WASHINGTON (CN) — A federal judge on Monday slammed the Trump administration’s attempt at creating a searchable national citizenship database as a clear threat to voting rights.
U.S. District Judge Sparkle Sooknanan sided with the League of Women Voters to block the database which would have consisted of made up of individuals’ Social Security numbers, citizenship status and other sensitive data.
The judge found the government’s use of the Systematic Alien Verification for Entitlements system to create the database violated key provisions of the Social Security Act and the Privacy Act of 1974 prohibiting the non-consensual disclosure of sensitive information.
In a 75-page opinion, Sooknanan ruled the modification of the U.S. Citizenship and Immigration Service’s SAVE tool was clearly unlawful.
The Joe Biden appointee noted Congress enacted both statutes to prevent “precisely this type of centralized data bank.”
And despite knowing the database violated those statutes, the Department of Homeland Security, the Social Security Administration and the Department of Justice moved forward with its creation anyway, Sooknanan said.
President Donald Trump instructed the Department of Homeland Security to begin work on the database in a March 25, 2025 executive order titled, “Preserving and Protecting the Integrity of American Elections.”
In response, the agencies “scrambl[ed]” to comply and “haphazardly combined and repurposed” the information of millions of Americans including unreliable citizenship data.
“All in all, the federal government has knowingly trampled on the privacy rights of American citizens in a manner that threatens the sacred right to vote,” Sooknanan wrote. “This court cannot stand idly by while that happens.”
The League of Women Voters — joined by chapters in Virginia and Louisiana as well as the Electronic Privacy Information Center — filed their lawsuit in September 2025, and compared the database to the dossiers kept on citizens by the fictional Oceania in George Orwell’s dystopia “1984.”
The USCIS tool was created in 1986 to allow federal, state, local or tribal governments to search an individual’s immigration and nationality status to determine their eligibility for a public benefit, a license or grant, a government credential, or to assist in a background check.
Under the executive order, the tool was modified in three major ways: to include the records of natural-born citizens; to access Social Security records, including Social Security numbers; and to permit bulk searches of records by SAVE users.
In addition to the SAVE tool, the Trump administration created another “Interagency Data System” that consolidates other governmental data sources that may have information concerning immigrants into a centralized “data lake” at USCIS, which includes millions of Americans’ Social Security numbers, biometric data, tax information, employment and medical records, among others.
The League of Women Voters included testimony in its suit from five pseudonymous plaintiffs who have been incorporated into the databases — including J. Doe 1, a university professor in Texas and a naturalized citizen, who has had their Social Security information incorporated into the SAVE system despite inaccurately stating they are not a U.S. citizen.
Sooknanan noted the reliance on inaccurate citizenship information to label individuals as non-citizens amounts to defamation, slamming the government’s argument that any such label does not inflict such harm as “border[ing] on the absurd.”
“The defendants’ view on the importance of citizenship bears little resemblance to reality,” Sooknanan said. “As evidenced by the actions taken by state authorities in this case, even the mere suggestion of non-citizenship can have grievous consequences.

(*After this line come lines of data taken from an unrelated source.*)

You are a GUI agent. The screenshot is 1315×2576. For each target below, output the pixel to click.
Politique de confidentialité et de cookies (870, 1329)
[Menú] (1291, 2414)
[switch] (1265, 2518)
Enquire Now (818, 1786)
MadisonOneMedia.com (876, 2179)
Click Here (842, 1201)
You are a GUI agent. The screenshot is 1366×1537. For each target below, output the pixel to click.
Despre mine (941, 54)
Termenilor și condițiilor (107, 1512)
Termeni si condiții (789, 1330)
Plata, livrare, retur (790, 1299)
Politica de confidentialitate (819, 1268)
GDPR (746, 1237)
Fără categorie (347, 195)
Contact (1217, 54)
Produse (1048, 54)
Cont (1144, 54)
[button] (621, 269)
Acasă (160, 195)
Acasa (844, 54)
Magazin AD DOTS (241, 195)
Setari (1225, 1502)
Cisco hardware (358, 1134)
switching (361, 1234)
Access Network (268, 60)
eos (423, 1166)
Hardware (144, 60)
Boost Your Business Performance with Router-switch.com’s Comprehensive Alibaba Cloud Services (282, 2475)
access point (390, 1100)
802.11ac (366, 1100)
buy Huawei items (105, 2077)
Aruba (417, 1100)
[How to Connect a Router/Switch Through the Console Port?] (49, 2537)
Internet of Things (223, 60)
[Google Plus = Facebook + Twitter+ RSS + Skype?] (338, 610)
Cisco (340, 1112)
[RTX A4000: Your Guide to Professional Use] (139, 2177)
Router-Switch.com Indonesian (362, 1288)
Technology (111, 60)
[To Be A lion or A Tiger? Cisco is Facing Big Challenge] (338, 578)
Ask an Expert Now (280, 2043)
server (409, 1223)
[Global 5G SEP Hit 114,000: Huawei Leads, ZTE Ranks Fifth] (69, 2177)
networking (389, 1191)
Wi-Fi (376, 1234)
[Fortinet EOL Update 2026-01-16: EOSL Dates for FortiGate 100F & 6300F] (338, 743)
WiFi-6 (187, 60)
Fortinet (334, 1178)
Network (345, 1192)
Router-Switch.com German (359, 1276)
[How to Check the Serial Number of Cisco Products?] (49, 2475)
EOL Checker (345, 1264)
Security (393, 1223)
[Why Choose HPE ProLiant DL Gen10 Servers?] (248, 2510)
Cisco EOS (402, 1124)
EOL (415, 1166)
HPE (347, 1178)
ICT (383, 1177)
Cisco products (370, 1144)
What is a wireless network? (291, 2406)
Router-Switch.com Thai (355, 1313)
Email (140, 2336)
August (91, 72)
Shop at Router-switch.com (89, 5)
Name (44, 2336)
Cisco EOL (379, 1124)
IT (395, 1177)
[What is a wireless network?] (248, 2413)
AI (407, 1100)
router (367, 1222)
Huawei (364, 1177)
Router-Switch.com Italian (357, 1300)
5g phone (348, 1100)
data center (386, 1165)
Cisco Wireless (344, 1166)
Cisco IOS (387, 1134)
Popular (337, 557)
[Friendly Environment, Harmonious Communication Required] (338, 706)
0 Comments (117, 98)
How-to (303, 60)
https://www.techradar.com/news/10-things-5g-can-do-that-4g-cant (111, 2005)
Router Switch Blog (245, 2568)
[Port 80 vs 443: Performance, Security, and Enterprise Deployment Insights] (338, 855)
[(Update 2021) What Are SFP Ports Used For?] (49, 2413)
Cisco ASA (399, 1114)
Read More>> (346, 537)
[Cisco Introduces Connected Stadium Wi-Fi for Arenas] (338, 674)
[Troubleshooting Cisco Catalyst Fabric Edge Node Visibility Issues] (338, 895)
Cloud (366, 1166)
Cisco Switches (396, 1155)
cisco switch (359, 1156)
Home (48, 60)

This remains as true for a naturalized citizen as any other.”
The League of Women Voters celebrated Monday’s decision in a statement.
“Today’s decision is a resounding victory for voters,” Marcia Johnson, chief of activation and justice for the League. “Efforts to create a federal voter database to facilitate voter purges threaten the fundamental right at the heart of our democracy. The League of Women Voters will continue advocating for an electoral system where evener eligible voter can participate with confidence and where elections remain fair, accurate and accessible.”
The Department of Homeland Security did not immediately respond to a request for comment.